• DATA PROVIDED:
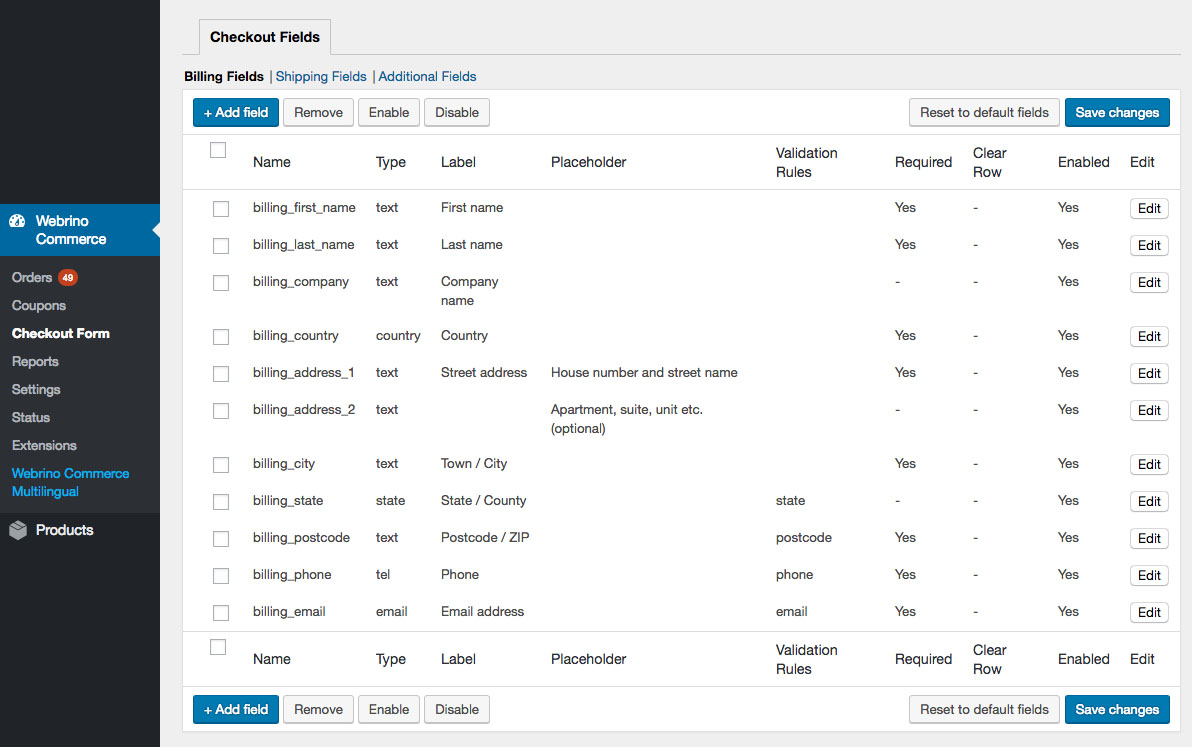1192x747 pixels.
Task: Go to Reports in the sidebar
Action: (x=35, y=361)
* * *
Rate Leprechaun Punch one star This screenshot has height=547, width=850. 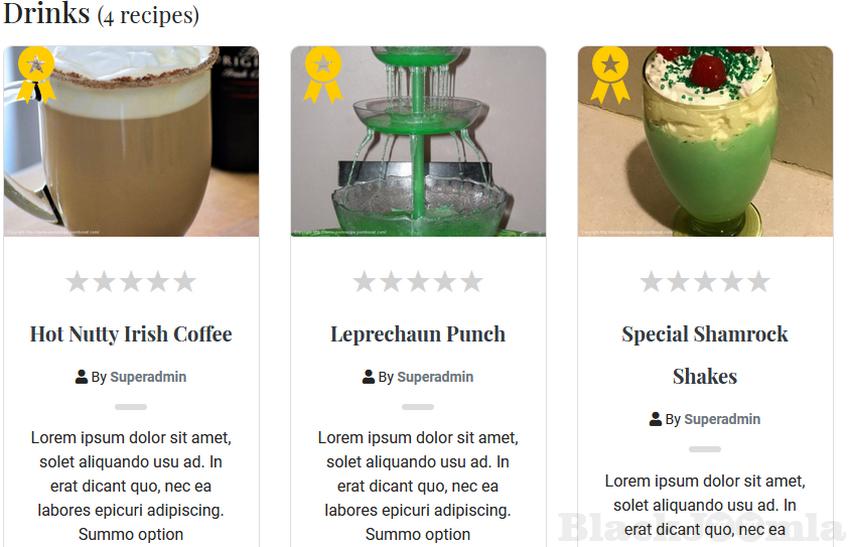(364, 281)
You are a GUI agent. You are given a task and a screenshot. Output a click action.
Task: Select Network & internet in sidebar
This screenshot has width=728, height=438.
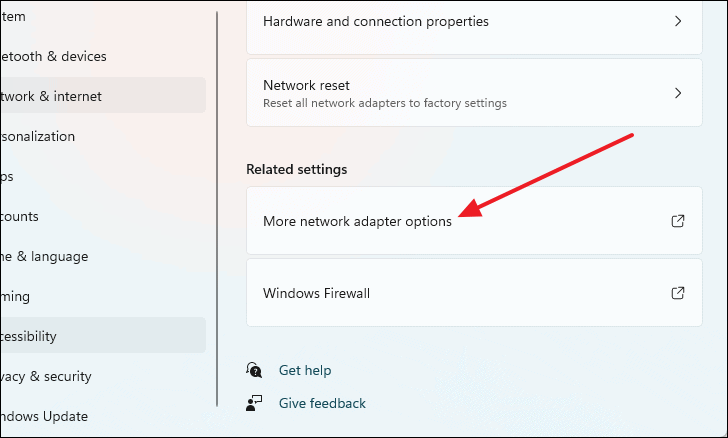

• EXERCISE DIRECTIONS: Copy out the lines above exactly, beginning at the one that contains "Task: Select Network & internet in sidebar" and ending at the one that contains "This screenshot has width=728, height=438.".

• EXERCISE ANSWER:
Task: Select Network & internet in sidebar
This screenshot has width=728, height=438.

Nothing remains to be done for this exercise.